Community structure and ecosystem functions are determined by physical and chemical conditions, food resources and biotic interactions. Mediterranean-climate streams are intrinsically variable in streamflow, with marked flow reduction in summer and floods in autumn and spring according to regional precipitation patterns. Riverine species are adapted to
cope with natural and predictable disturbances, and their responses are in a large part determined by their physiological and behavioral adaptations. As for fish, swimming performance can determine their ability to use habitats differing in water velocity, to obtain
food and avoid predation, etc. Today, the intense use of water by human demands causes longer low-flow periods in streams, thereby producing a certain degree of water stress. In addition, nutrient enrichment and water pollution are also common anthropogenic stressors that threaten ecological integrity of freshwater ecosystems. Metal pollution is of particular concern due to its high potential toxicity, perdurability and bioaccumulation through the food chain. At the bottom of the food chain, periphyton communities serve as food and energy sources for many organisms (e.g. macroinvertebrate grazers), so any stressor affecting periphyton is likely to indirectly affect organisms of a higher trophic level (“bottom-up control”). On the contrary,
periphytic algal biomass can be affected by shifts in grazing pressure, e.g. resulting from predator-induced changes in grazer density (“top-down control”). Periphyton communities are also involved in important ecosystem functions (e.g. nutrient cycling), and are important bioindicators for habitat degradation. Field mesocosm experiments, from which we can modify the density of certain consumers (e.g. fishes), have become an invaluable tool in ecotoxicology
and ecology for increasing mechanistic understanding of stressor effects.
This thesis aimed to assess the responses of stream biota to flow alterations, in terms of water velocity increments and reductions of discharge, and to metal pollution. The investigations performed encompassed (i) respirometry studies using swim-tunnel respirometers to evaluate swimming capabilities, as indicative of water velocity tolerance, and
physiological responses (energetic costs of swimming) of several freshwater fishes, as well as the drivers (morphological features) of variation within and among species; and (ii) field observational and mesocosm studies were carried out to evaluate the role of the threatened fish
B. meridionalis as modulator of the response of stream ecosystem structure and function to anthropogenic stressors, such as hydrologic alterations (e.g. resulting from the water diversion)
and metal pollution.
Our results showed that there exist a high intra-and interspecific variation in absolute critical swimming speed and metabolic traits in fish. Generally, swimming performance and aerobic metabolism scaled positively with body size. The study that compared the invasive mosquitofish (Gambusia holbrooki) with the native Spanish toothcarp (Aphanius iberus)

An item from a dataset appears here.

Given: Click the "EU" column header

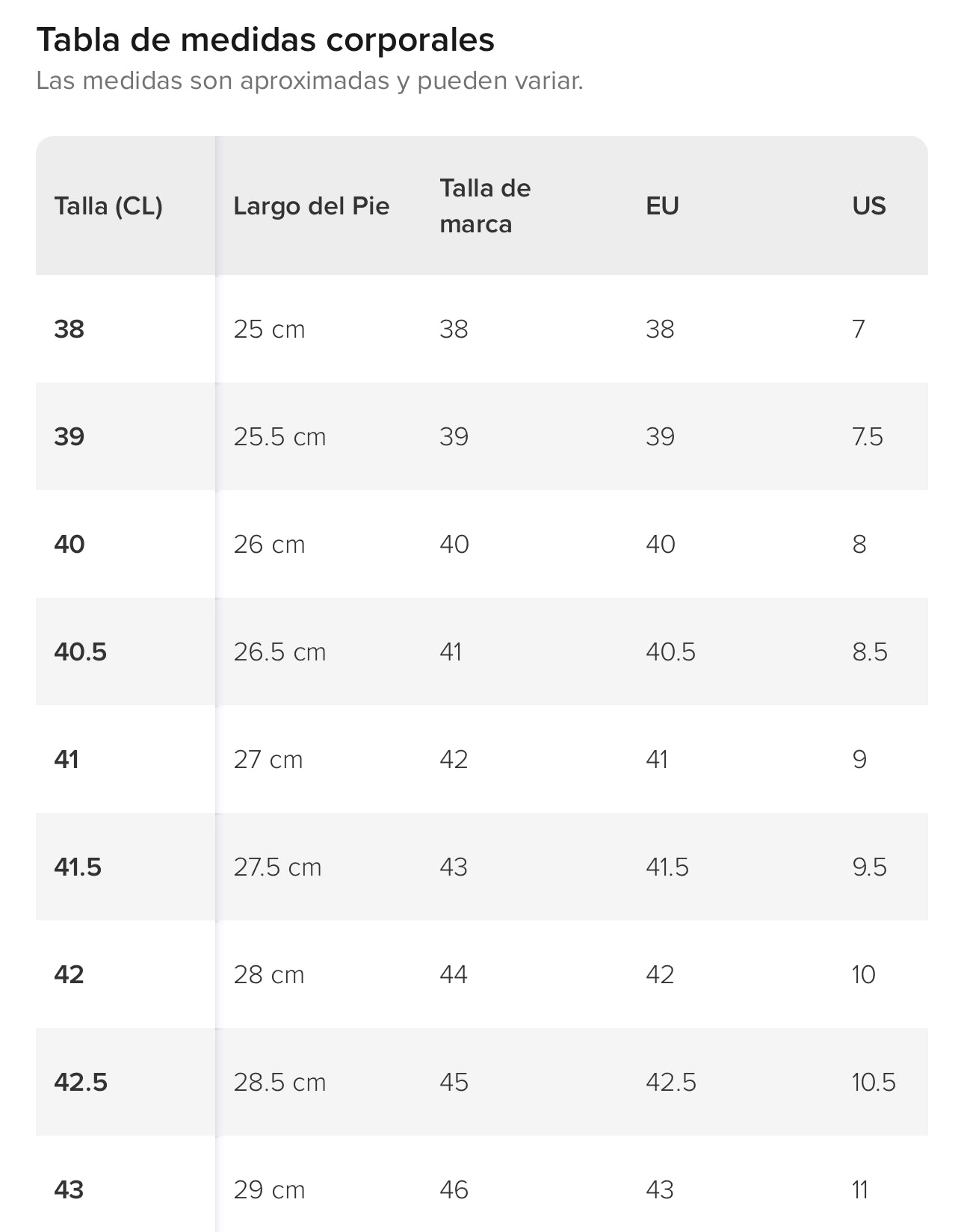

revealed that mosquitofish can swim faster (i.e. higher critical swimming speed) and more efficiently than Spanish toothcarp, as it showed lower cost of transport at a comparable workload. Both sexes of mosquitofish showed a better hydrodynamic body shape, i.e. streamlined body and thiner caudal peduncle, both of which were positively correlated with
swimming performance. The second study revealed that, after accounting for body size effects, critical swimming speed was independently affected by total length or maximal metabolic rate within certain fish species. At the interspecific level, variation in critical swimming speed was partly explained by the variation in the interrelated traits of maximal metabolic rate, and fineness and muscle ratios, when accounting for up to eight freshwater fish species.
Field observational and mesocosm studies showed that the top-down control by grazers was largely responsible for the variation in structural responses of periphyton, such as biomass and nutrient content, and in functional responses, such as nutrient uptake rates. Generally, when
grazer densities were higher the periphyton biomass (ash-free dry mass or chlorophyll-a) was lower, whereas the nitrogen content of periphyton increased (i.e. lower C:N). The higher phosphate uptake capacity by periphyton was likely due to a more rejuvenated and active periphyton community. In addition, the variation in macroinvertebrate and fish densities were
directly related to the impacts of natural (floods) and anthropogenic stressors. In metal-polluted reaches, we found that direct negative effects of metals on grazers led to indirect positive effects
on periphyton biomass.
Our studies also provided evidence about the important functional role of the Mediterranean barbel (Barbus meridionalis) in streams because shifts in their densities can lead to large ecosystem changes. The absence of this predatory fish triggered trophic-cascade responses on periphyton biomass in low impacted streams, and led to modify phosphate uptake rates by periphyton through biotic interactions. On the contrary, this benthic fish markedly reduced periphyton biomass via bioturbation impacts, and the greatest consumption effects on macroinvertebrates were found in larvae of Chironomidae.
Finally, it was discussed (i) the importance of fish swimming capabilities, metabolism and morphological traits in influencing patterns of species distributions in Mediterranean streams with hydrologic alterations; and (ii) the context dependency of stream community responses to anthropogenic stressors. A number of management actions and future research prospects in relation to our findings were also raised throughout this thesis.